* **TO DO**
Please write out the rows again without any change, from the line holding "Task: Click Yahagi's" through the end of the rows, both ends included.

* **RECORDS FOR THE TASK**
● ● ● ● ●

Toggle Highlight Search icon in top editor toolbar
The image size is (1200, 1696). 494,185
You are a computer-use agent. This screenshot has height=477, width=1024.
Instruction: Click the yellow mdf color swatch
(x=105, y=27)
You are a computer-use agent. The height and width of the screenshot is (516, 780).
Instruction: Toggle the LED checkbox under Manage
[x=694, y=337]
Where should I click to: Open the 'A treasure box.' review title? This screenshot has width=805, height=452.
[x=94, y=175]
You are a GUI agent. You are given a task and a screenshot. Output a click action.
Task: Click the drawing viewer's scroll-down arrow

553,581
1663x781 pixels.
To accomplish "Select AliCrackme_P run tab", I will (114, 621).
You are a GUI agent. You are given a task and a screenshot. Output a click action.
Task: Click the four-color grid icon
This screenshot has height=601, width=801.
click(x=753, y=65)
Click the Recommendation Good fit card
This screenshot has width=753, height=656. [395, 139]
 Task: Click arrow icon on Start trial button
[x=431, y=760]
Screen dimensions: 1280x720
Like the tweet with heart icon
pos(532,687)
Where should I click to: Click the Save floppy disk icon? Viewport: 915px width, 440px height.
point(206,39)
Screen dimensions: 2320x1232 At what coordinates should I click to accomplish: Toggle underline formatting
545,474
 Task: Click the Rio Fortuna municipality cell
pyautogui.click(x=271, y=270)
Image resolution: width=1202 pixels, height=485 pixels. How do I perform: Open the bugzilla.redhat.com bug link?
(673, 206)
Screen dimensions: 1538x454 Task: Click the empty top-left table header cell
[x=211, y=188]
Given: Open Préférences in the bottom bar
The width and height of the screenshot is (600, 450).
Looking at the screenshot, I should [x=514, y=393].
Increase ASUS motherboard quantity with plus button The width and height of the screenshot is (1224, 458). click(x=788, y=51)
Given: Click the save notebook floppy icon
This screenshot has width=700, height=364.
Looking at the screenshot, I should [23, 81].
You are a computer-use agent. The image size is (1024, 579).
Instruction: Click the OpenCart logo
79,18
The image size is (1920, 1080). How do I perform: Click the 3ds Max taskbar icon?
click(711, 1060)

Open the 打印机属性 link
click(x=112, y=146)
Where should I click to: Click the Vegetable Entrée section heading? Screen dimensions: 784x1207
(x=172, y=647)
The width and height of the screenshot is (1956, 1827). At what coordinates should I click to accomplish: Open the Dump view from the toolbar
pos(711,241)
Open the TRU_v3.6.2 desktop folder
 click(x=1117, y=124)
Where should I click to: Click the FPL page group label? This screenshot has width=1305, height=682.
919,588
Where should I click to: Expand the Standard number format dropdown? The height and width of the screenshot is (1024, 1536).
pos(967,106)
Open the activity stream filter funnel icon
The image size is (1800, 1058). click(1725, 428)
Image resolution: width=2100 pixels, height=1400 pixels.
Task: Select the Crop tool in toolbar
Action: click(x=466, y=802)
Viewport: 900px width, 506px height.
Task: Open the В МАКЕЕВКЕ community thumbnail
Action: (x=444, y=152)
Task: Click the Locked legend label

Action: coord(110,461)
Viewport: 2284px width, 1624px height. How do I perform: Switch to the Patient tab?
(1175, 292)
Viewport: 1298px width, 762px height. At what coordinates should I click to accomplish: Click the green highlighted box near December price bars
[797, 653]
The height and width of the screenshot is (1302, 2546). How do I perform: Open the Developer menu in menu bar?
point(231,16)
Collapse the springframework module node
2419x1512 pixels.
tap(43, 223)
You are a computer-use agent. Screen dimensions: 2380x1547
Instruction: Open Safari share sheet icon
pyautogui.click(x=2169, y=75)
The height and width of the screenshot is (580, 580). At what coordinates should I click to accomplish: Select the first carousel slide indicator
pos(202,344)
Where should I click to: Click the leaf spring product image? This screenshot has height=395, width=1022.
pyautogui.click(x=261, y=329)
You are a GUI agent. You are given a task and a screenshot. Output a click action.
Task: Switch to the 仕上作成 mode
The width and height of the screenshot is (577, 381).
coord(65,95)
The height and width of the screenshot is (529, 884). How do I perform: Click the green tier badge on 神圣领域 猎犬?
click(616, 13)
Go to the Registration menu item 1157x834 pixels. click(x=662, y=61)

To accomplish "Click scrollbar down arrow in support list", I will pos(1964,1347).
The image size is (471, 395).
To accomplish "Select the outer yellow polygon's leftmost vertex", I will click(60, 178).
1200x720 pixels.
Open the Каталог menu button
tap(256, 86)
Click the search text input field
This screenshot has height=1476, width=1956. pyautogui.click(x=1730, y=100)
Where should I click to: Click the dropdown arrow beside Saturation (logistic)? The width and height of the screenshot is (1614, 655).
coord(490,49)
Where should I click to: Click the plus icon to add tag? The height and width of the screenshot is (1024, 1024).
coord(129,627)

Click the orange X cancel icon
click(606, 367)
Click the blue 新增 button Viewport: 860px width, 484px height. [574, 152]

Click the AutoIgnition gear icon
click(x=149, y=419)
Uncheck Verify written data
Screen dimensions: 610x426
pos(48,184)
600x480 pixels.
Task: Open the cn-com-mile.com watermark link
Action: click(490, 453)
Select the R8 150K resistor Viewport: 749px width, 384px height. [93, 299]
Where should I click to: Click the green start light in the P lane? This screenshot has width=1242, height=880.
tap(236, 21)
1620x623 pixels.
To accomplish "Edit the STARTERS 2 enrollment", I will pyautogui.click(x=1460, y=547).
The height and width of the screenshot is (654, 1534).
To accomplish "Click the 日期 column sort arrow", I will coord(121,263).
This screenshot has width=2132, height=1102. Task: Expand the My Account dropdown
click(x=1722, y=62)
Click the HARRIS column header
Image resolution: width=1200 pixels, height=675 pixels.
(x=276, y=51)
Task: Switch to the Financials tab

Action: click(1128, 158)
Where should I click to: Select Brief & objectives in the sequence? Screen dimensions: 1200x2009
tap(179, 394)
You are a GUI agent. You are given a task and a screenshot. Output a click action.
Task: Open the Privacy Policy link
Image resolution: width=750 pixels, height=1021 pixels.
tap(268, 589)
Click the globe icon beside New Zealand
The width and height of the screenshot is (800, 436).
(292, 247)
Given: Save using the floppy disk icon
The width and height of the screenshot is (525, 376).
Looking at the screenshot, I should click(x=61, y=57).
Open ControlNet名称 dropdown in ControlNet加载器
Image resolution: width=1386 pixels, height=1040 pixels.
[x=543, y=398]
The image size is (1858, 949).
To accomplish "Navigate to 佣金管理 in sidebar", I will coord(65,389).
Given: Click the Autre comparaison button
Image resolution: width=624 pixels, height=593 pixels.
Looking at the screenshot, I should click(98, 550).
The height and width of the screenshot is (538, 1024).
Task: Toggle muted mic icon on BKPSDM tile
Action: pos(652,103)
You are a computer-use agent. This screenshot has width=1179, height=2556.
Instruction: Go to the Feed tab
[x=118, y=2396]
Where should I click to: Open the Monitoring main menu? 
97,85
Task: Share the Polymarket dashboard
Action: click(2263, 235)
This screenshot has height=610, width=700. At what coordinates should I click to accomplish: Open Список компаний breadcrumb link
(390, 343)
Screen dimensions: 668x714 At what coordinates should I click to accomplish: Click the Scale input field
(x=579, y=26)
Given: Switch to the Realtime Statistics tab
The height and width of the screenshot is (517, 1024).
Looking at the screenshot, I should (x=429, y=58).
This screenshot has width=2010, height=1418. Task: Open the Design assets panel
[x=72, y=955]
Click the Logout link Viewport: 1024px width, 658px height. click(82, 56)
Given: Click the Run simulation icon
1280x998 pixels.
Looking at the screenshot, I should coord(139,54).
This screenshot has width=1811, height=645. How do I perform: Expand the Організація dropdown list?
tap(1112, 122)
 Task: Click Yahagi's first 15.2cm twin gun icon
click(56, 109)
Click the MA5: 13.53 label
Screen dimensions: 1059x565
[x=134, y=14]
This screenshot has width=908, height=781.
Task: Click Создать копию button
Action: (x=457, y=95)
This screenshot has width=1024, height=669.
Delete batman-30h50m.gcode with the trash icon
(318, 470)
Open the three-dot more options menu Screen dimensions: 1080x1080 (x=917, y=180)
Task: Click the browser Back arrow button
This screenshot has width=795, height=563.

● ● ● ● ●

* **IN RESPONSE**
 Task: Click Yahagi's first 15.2cm twin gun icon
click(56, 109)
Click the MA5: 13.53 label
Screen dimensions: 1059x565
[x=134, y=14]
This screenshot has width=908, height=781.
Task: Click Создать копию button
Action: (x=457, y=95)
This screenshot has width=1024, height=669.
Delete batman-30h50m.gcode with the trash icon
(318, 470)
Open the three-dot more options menu Screen dimensions: 1080x1080 (x=917, y=180)
Task: Click the browser Back arrow button
This screenshot has width=795, height=563.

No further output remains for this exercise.